Stated exercise ▸
Reproduce the rows below verbatim, beginning with the first row and ending with the line that contains "Click the greyed-out", with both ends included. Reproduce no other rows.

>> BEGIN Data

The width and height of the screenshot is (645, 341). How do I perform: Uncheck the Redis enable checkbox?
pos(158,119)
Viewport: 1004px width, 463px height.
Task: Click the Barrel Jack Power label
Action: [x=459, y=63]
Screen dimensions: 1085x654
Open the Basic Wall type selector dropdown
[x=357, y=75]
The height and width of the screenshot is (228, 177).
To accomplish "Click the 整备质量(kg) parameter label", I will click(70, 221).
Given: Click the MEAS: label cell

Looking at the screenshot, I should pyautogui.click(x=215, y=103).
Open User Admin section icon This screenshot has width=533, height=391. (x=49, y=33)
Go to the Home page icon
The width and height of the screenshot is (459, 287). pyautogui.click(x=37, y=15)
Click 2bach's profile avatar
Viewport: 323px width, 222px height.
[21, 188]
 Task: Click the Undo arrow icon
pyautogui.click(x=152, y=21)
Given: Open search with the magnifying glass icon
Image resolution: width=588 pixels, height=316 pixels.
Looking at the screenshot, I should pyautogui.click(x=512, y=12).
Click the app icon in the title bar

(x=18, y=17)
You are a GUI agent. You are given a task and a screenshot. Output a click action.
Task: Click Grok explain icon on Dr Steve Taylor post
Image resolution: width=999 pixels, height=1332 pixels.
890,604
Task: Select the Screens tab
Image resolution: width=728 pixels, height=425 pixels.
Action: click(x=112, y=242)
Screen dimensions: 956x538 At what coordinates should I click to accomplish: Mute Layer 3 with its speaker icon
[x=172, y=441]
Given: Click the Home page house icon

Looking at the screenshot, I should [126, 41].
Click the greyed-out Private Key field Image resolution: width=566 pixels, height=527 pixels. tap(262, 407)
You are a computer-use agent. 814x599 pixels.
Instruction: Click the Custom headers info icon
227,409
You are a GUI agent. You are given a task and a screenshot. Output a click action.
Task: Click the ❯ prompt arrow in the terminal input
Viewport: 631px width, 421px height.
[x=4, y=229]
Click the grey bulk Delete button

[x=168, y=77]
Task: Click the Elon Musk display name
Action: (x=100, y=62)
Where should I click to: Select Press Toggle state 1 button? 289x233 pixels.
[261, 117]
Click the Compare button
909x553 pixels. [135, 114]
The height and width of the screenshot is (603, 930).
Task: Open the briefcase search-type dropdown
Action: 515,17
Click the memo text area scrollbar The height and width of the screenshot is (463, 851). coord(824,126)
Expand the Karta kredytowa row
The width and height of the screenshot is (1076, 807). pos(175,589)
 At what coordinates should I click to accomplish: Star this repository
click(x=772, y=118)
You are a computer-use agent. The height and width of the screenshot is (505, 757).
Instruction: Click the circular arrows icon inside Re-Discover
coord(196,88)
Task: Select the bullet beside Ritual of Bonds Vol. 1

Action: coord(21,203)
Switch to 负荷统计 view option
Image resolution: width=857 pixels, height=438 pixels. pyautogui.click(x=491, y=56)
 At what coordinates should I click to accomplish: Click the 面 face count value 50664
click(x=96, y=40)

>> END Data

Answer to the problem ▸
The width and height of the screenshot is (645, 341). How do I perform: Uncheck the Redis enable checkbox?
pos(158,119)
Viewport: 1004px width, 463px height.
Task: Click the Barrel Jack Power label
Action: [x=459, y=63]
Screen dimensions: 1085x654
Open the Basic Wall type selector dropdown
[x=357, y=75]
The height and width of the screenshot is (228, 177).
To accomplish "Click the 整备质量(kg) parameter label", I will click(70, 221).
Given: Click the MEAS: label cell

Looking at the screenshot, I should pyautogui.click(x=215, y=103).
Open User Admin section icon This screenshot has width=533, height=391. (x=49, y=33)
Go to the Home page icon
The width and height of the screenshot is (459, 287). pyautogui.click(x=37, y=15)
Click 2bach's profile avatar
Viewport: 323px width, 222px height.
[21, 188]
 Task: Click the Undo arrow icon
pyautogui.click(x=152, y=21)
Given: Open search with the magnifying glass icon
Image resolution: width=588 pixels, height=316 pixels.
Looking at the screenshot, I should pyautogui.click(x=512, y=12).
Click the app icon in the title bar

(x=18, y=17)
You are a GUI agent. You are given a task and a screenshot. Output a click action.
Task: Click Grok explain icon on Dr Steve Taylor post
Image resolution: width=999 pixels, height=1332 pixels.
890,604
Task: Select the Screens tab
Image resolution: width=728 pixels, height=425 pixels.
Action: click(x=112, y=242)
Screen dimensions: 956x538 At what coordinates should I click to accomplish: Mute Layer 3 with its speaker icon
[x=172, y=441]
Given: Click the Home page house icon

Looking at the screenshot, I should [126, 41].
Click the greyed-out Private Key field Image resolution: width=566 pixels, height=527 pixels. tap(262, 407)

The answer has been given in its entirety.